Nel 2006, Stacy Snyder, una venticinquenne della Pennsylvania pubblicò una foto sulla sua pagina di MySpace che la ritraeva a una festa, mentre beveva da un bicchiere di plastica ed indossava un cappello da pirata. Nella didascalia si leggeva:“piratessa sbronza”.
Dopo aver visto la foto, il preside della scuola la accusò di promuovere il consumo di alcol tra i suoi alunni minorenni: a pochi giorni prima della sua laurea, l’università le negò la specializzazione e di conseguenza l’abilitazione all’insegnamento.
“Quando gli storici del futuro guarderanno indietro ai pericoli della prima era digitale, Stacy Snyder potrebbe diventare un simbolo”, ha scritto quattro anni dopo Jeffrey Rosen, giornalista del New York Times. Il simbolo del web che non dimentica e dei suoi potenziali effetti negativi.
Non è una novità: già nel 1890, al momento dell’introduzione delle macchine fotografiche Kodak, e della diffusione dei tabloid, le persone si preoccupavano che il progresso tecnologico minacciasse la propria privacy. Ma la pervasività di Internet e dei social network supera di gran lunga le peggiori paura vittoriane.
Da queste premesse nascono le leggi sul diritto all’oblio, ovvero la forma di tutela che dovrebbe impedire la diffusione di informazioni non rilevanti a livello pubblico o temporale che danneggino la nostra reputazione.
Con Internet, tuttavia, la definizione stessa di “diffusione” diventa complessa. Come scrive Anna Cataleta su Agenda Digitale “la problematica più rilevante oggi non è relativa alla difficoltà di cancellare una notizia o una foto o un video pubblicati dalla fonte originaria ma alle ripubblicazioni che permangono sempre accessibili. Per questo motivo, la riflessione da fare oggi, per far salvo il diritto all’oblio, è su quanto può permanere pubblicamente disponibile una informazione online, prescindendo dal tempo trascorso dalla prima pubblicazione, che potrebbe aver fatto perdere alla notizia anche attualità e interesse pubblico”.
In Italia, il diritto all’oblio è relativamente “nuovo”, essendo comparso solo a partire dagli anni 1990 e si applica sia ai cittadini comuni che ai personaggi che hanno (o hanno avuto) grande notorietà. Ma esistono ancora molte questioni aperte.
La prima riguarda la deindicizzazione delle informazioni, ovvero la modifica degli indirizzi web che permette ai contenuti di non essere più facilmente accessibili tramite i motori di ricerca. La applicano soprattutto le cosiddette agenzie di “web reputation” per assecondare le richieste dei loro clienti: è una pratica legale, ma non ancora ben esplorata dal diritto ed eticamente discutibile.
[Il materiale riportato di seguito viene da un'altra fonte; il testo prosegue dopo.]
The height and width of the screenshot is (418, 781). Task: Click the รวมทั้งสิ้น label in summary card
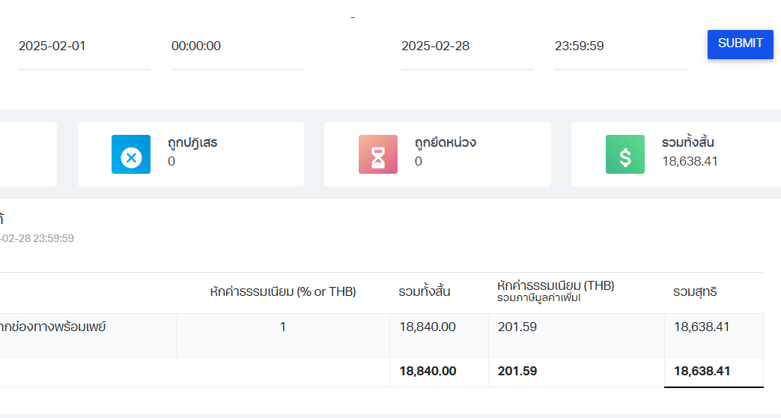693,142
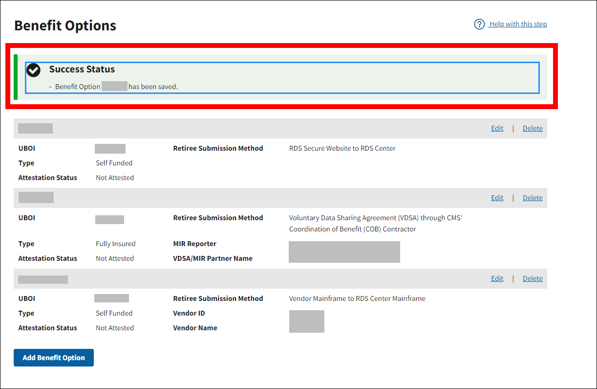
Task: Click 'Vendor Mainframe to RDS Center Mainframe' text
Action: click(x=357, y=298)
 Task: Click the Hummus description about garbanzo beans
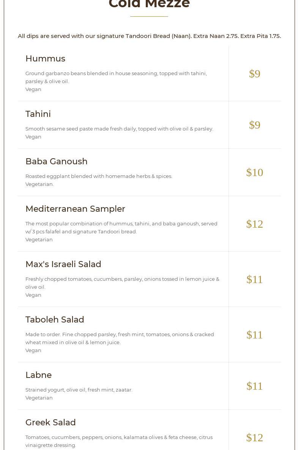(x=116, y=77)
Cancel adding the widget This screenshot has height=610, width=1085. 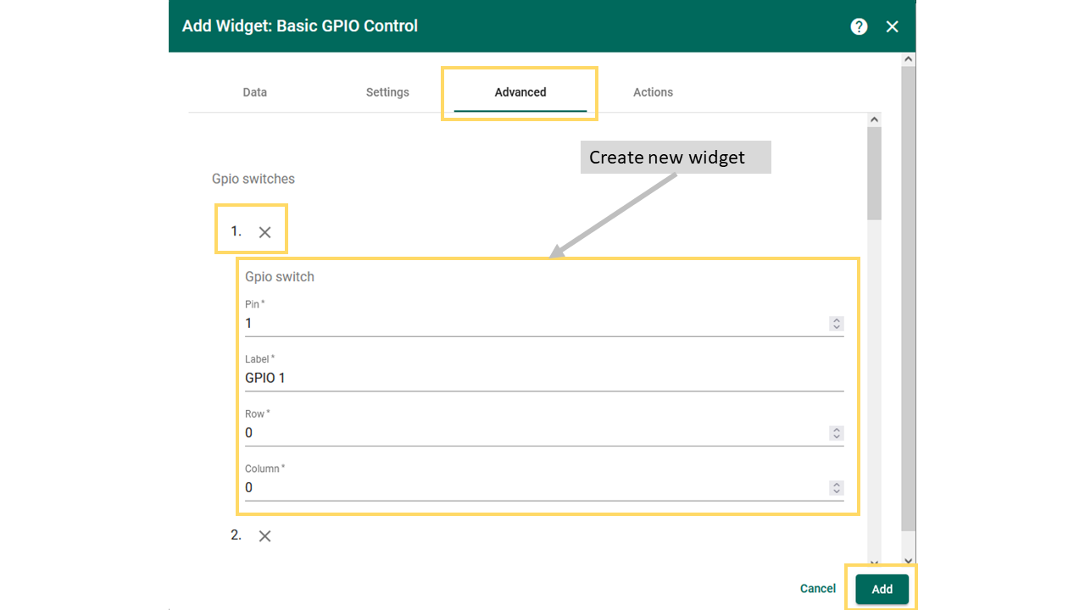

Il web non dimentica, insomma, ma può far finta di non ricordare.
La seconda riguarda la vita digitale di chi non c’è più. Di questo passo, infatti, secondo uno studio dell’Università di Oxford, entro il 2100 Facebook ospiterà circa 4,9 miliardi di profili di utenti deceduti, superando il numero di quelli in vita. Da qualche anno, le piattaforme hanno iniziato ad adattarsi a questa prospettiva: sia Facebook che Instagram permettono di trasformare il profilo di una persona defunta in un account commemorativo, gestito dal cosiddetto “contatto erede” o da chiunque riesca a dimostrare a Meta di essere una persona vicina al defunto. A differenza di altri profili, quelli commemorativi non appaiono nei post sponsorizzati, nella sezione “Persone che potresti conoscere” o nelle notifiche sui compleanni.
Su Facebook, gli account commemorativi contengono una sezione extra, chiamata ‘In ricordo’, dove amici e famigliari possono continuare a pubblicare foto e messaggi.
“I social network, da un lato, riportano di fronte ai nostri sguardi quella morte che vogliamo in tutti i modi rimuovere e tenere alla larga dalla nostra vita quotidiana. Dall’altro, ripropongono una versione collettiva del lutto in svariate modalità”, ha spiegato in un’intervista il filosofo Davide Sisto, che studia il modo in cui le tecnologie digitali stanno modificando il nostro rapporto con la morte, la memoria, il lutto e l’immortalità.
Il web, in fondo, ci mette di fronte a uno dei dilemmi più grandi dell’umanità, quello che ci ha spinto a scrivere, costruire, uccidere: essere ricordati o essere dimenticati.
Per secoli, abbiamo fatto di tutto per essere ricordati: a pochi decenni dalla nascita di Internet, forse siamo già pronti a cambiare idea.